I have a huge Chinaberry on the west side of the house. We enjoy the shade it provides and have it limbed up pretty high, but it's located between two 2-story houses and of course drops buckets of its berries. The grass died underneath the tree because the ground basically receieves zero light, and because the soil pH is so off/toxic (the tree was producing berries when we built the house, and we've been here 10 years, plus you just can't rake up every single last berry). SO! My question is - is there any kind of shade loving ground cover that I can plant underneath this tree that won't keel over and die because of the horrible conditions? If possible, I'd rather not amend the soil. But, if I need to, what would be best to amend with?

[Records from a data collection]
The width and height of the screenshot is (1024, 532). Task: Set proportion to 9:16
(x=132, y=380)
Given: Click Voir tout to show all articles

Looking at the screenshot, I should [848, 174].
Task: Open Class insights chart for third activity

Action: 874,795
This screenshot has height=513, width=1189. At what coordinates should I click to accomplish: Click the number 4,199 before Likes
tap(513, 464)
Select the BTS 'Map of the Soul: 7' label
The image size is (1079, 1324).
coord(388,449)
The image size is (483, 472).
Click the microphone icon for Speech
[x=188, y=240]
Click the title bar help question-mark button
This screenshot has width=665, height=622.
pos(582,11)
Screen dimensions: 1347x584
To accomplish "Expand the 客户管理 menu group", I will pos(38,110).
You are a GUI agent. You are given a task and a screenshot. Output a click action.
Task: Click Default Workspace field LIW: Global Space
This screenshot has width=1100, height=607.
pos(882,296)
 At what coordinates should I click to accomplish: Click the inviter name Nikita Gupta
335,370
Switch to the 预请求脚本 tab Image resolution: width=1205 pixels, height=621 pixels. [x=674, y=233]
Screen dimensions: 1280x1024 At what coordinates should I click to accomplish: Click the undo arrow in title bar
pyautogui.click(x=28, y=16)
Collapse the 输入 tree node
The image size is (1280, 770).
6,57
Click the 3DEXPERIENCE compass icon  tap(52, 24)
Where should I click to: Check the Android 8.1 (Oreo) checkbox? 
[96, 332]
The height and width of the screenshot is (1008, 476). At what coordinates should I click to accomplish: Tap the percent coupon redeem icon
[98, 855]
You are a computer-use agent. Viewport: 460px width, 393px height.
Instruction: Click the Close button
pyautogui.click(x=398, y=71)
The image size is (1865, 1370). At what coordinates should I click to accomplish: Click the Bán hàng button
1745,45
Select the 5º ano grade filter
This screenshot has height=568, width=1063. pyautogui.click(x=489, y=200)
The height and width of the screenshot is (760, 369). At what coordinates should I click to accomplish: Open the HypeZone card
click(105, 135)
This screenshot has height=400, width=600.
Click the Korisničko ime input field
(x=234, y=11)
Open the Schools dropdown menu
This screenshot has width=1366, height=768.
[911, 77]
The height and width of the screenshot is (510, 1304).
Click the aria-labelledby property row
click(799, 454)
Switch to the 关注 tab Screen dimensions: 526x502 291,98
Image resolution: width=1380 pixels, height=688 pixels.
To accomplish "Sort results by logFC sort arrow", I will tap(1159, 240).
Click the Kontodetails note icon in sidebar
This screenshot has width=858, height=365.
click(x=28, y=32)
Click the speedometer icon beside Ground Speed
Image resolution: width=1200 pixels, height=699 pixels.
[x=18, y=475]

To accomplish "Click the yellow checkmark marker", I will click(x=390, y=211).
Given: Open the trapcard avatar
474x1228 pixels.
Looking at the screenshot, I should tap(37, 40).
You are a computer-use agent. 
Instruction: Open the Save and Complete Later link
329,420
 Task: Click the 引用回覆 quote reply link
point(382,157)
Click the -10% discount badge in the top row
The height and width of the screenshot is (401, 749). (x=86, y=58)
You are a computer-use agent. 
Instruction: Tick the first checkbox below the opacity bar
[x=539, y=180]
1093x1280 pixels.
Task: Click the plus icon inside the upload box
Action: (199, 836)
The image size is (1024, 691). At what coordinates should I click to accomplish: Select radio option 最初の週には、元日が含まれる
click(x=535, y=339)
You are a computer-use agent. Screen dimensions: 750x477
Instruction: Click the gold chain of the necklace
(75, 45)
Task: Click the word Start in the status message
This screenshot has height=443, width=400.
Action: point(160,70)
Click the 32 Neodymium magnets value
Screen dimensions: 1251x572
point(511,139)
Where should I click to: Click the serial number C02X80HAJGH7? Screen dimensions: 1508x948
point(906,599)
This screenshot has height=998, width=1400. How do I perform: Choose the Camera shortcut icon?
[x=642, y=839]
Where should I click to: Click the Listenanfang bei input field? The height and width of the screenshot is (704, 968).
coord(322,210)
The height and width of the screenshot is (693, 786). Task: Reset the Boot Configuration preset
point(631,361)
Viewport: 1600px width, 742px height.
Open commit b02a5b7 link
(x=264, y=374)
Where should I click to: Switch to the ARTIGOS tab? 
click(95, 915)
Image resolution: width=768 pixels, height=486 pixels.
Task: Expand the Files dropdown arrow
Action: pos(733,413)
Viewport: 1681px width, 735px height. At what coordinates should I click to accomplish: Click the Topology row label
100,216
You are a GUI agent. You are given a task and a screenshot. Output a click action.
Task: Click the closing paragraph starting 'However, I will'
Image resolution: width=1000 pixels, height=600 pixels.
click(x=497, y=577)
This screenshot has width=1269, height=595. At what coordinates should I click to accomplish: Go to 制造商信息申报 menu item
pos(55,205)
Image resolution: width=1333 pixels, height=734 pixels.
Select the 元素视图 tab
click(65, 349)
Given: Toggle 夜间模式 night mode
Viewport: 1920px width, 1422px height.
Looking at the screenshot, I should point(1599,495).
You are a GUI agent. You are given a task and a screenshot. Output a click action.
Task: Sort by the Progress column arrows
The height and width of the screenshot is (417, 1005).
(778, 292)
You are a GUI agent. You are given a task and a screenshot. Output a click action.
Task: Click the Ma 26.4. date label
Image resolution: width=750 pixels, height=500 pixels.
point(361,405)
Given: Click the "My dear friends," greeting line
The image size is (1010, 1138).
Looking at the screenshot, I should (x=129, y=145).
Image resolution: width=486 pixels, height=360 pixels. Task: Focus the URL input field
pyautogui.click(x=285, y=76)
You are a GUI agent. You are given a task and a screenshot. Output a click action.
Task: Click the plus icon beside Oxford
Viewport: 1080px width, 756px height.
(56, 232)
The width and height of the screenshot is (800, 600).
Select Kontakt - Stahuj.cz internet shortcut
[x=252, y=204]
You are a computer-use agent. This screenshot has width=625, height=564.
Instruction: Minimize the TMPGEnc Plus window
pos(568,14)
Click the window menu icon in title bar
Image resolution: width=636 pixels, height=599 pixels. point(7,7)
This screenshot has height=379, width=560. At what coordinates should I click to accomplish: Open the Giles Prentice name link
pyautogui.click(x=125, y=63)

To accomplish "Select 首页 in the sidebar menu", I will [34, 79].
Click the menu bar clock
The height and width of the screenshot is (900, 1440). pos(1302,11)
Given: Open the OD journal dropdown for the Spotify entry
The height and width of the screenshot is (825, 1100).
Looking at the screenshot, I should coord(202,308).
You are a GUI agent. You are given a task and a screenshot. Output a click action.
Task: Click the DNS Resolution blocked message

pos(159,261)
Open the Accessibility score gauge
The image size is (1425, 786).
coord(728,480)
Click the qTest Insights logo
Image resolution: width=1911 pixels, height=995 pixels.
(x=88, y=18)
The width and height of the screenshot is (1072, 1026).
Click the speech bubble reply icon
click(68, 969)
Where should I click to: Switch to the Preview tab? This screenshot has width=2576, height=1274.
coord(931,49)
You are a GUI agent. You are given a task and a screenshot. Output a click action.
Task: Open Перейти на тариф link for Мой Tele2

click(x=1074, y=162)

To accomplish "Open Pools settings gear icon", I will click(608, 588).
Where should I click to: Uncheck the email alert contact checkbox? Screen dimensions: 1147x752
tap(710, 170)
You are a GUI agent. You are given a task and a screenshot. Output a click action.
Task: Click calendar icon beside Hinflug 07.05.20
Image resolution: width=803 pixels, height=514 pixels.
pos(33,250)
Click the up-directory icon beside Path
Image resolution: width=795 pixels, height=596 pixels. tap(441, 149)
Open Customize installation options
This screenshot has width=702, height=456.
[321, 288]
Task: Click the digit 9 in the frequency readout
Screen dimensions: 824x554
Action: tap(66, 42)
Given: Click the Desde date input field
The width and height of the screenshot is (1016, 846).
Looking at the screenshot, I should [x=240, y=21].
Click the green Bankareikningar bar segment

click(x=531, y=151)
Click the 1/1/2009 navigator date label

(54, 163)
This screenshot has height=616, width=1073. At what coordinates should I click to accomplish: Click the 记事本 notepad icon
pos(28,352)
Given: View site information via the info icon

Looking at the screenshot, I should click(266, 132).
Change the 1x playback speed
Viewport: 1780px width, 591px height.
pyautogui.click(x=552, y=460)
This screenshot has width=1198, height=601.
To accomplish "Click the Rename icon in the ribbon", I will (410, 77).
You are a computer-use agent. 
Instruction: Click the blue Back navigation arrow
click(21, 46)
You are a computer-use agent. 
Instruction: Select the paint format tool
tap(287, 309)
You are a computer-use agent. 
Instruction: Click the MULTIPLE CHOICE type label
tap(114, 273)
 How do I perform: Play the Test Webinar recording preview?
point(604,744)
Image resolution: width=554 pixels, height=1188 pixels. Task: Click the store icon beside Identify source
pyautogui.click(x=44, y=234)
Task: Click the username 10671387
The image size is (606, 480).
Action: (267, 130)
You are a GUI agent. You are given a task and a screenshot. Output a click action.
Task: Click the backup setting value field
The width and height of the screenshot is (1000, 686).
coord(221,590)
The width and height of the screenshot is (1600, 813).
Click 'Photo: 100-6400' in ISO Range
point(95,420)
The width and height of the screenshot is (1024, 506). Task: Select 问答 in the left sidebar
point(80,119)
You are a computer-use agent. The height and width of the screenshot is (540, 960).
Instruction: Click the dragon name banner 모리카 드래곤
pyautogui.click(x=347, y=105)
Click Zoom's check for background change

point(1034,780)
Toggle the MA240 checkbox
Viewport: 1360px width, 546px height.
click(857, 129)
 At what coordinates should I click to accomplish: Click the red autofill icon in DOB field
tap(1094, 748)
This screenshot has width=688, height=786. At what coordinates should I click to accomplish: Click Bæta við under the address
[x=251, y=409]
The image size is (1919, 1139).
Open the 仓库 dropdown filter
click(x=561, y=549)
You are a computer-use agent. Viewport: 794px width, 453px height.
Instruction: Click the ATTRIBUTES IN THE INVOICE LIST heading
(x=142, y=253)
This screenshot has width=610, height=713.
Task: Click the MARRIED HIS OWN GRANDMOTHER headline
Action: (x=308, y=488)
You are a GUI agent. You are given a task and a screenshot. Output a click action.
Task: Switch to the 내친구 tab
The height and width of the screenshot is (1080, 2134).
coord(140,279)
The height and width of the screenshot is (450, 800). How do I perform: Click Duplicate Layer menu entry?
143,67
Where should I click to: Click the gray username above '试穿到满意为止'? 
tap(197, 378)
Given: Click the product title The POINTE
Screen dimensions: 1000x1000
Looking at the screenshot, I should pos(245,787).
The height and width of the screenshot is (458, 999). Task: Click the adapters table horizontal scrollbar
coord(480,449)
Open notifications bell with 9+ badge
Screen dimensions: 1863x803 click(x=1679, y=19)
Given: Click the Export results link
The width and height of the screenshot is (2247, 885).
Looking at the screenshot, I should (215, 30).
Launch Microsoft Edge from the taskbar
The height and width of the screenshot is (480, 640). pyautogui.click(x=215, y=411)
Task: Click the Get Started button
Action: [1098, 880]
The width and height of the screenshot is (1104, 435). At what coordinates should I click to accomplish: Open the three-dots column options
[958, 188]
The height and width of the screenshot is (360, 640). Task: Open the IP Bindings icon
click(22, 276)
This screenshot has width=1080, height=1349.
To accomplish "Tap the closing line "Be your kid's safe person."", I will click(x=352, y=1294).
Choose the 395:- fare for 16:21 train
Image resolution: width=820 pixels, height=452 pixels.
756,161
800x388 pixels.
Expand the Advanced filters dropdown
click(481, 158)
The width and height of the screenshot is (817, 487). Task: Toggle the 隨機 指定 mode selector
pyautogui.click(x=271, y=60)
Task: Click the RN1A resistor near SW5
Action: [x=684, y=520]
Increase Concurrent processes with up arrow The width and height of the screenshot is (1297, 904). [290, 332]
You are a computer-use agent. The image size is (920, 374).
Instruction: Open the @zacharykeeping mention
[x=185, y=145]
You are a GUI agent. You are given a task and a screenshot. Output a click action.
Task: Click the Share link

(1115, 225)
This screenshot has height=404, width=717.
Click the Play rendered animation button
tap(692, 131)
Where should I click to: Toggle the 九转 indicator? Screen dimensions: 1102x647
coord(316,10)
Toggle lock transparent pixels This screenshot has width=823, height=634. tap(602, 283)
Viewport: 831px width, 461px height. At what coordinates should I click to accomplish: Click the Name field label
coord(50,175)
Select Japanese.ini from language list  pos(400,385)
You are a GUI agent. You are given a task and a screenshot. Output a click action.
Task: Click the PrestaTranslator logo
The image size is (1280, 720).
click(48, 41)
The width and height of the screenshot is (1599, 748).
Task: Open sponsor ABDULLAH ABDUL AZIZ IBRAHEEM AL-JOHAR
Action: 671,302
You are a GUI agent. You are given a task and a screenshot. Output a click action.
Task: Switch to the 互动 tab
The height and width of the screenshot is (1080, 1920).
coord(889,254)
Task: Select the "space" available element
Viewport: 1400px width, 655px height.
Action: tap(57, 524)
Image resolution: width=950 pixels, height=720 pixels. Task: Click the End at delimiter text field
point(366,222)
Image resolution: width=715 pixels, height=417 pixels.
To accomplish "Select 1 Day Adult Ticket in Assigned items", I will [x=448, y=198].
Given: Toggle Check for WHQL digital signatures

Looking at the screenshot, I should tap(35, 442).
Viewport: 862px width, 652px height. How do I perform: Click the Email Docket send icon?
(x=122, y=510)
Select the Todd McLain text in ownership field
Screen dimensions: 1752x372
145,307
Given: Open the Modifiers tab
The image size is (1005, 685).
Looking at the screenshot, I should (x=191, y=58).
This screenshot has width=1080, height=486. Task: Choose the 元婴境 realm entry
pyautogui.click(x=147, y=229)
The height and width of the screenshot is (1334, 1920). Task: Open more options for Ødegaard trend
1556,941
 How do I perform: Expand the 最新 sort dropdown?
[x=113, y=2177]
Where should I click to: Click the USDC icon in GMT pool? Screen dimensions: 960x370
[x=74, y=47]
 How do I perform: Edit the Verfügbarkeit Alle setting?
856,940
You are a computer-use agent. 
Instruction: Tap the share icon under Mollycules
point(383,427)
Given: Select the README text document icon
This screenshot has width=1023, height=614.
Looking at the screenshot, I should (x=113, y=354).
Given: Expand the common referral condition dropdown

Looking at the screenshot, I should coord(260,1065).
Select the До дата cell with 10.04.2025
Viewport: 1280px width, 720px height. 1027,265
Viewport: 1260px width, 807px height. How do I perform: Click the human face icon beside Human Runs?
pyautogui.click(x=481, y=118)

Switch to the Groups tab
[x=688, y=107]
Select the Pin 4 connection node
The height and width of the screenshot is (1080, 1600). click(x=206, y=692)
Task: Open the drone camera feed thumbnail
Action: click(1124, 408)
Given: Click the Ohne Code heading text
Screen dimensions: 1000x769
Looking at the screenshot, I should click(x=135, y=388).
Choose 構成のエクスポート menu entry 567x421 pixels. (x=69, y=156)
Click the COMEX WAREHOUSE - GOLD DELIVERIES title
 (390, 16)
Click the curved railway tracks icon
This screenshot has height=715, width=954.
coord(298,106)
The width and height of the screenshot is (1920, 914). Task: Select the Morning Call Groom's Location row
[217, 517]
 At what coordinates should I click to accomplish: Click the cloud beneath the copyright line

Work item:
Extend the post about the Chinaberry tree, picking up right after its final question. These rows have nothing to do with the Chinaberry post.

Task response:
ANSWER:

Mr. Smarty Plants says your best solution is to get rid of that chinaberry tree!  Melia azedarach (chinaberry) is an invasive plant from Asia that outcompetes native species. Here is more information about its invasive properties from the Center for Aquatic and Invasive Plants, University of Florida and from Plant Conservation Alliance's Alien Plant Working Group. The leaves and roots are allelopathic—this means that they release compounds that keep other plants from germinating and growing—therefore, you aren't going to be able to amend the soil so something will grow underneath.  Additionally, it grows quickly and produces huge quantities of berries that are poisonous to humans and small mammals. 

If you are looking for a relatively fast growing shade tree, Mr. SP would recommend one of the following:

Quercus muehlenbergii (chinkapin oak)

Fraxinus texensis (Texas ash)

Ulmus americana (American elm)

If you like the look of the chinaberry, Sapindus saponaria var. drummondii (western soapberry) is a native tree that has a similar look.  Its berries are also poisonous, but the plant is not allelopathic.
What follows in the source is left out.